- Interactive map of Polo Ground
- Type: Urban park
- Location: Karachi, Sindh, Pakistan
- Coordinates: 24°51′00″N 67°01′24″E﻿ / ﻿24.84990067602175°N 67.02326779003111°E
- Area: 20 acres (81,000 m^{2})
- Administrator: Karachi Metropolitan Corporation

= Polo Ground, Karachi =

Park in Karachi, Pakistan

Polo Ground, Karachi, also known as Gulshan-e-Jinnah or Bagh-i-Quaid-i-Azam (lit. 'Garden of the Great Leader'), is a park located on Dr. Ziauddin Ahmed Road and Aiwan-e-Sadar Road in Karachi, Sindh, Pakistan. This park is spread over 20 acres and has a football ground, Japanese garden, children's recreation area, bird aviary, and jogging tracks. A baradari is also located there. It also has two five-star hotels nearby. The ground also hosts the biggest Eid congregation in Karachi.

Although the ground is officially known as Bagh-i-Quaid-i-Azam, the former name 'Polo Ground' is still widely used by the people of Karachi.

==History==
Bagh-e-Quaid-e-Azam has historic significance.

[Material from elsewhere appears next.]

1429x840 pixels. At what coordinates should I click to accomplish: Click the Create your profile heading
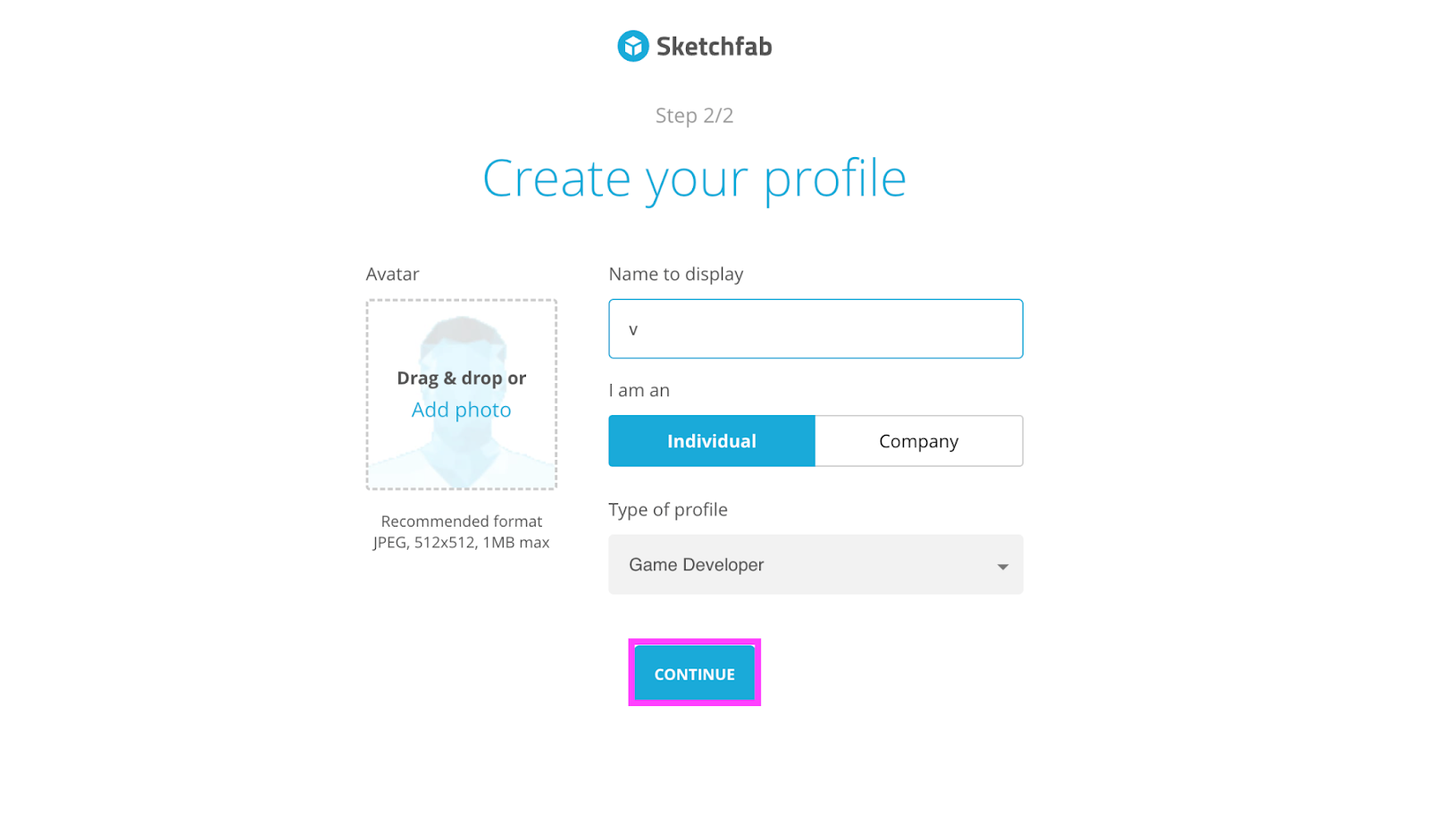[x=694, y=179]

It was the venue of the first official march-past of the military parade in front of Pakistani political leaders after independence of Pakistan in 1947. This parade was held here and Quaid-e-Azam Muhammad Ali Jinnah took the salute here as the first Governor General of Pakistan in 1947. This park was used as a polo ground before the 1970s.

The first Eid prayers were organized by the Karachi Metropolitan Corporation at the ground in 1958.

On 26 March 2022, Administrator Karachi Murtaza Wahab inaugurated a bird aviary at the ground. The 100-foot-long and 45-foot-wide enclosure houses 315 birds, including three pairs of African and Australian parrots.

== Football use ==
In the 20th century, the ground was frequently used for football. In the 1950s and 1960s, it usually hosted the Karachi Senior Division Football League matches.

In the 1990s, FIFA president João Havelange watched an exhibition match at the Polo Ground.

== Cricket use ==
The ground sees a multitude of tape ball cricket matches being simultaneously being played in it. It is said that Hanif Mohammad and his four brothers learned the game there in the 1940s and early 1950s.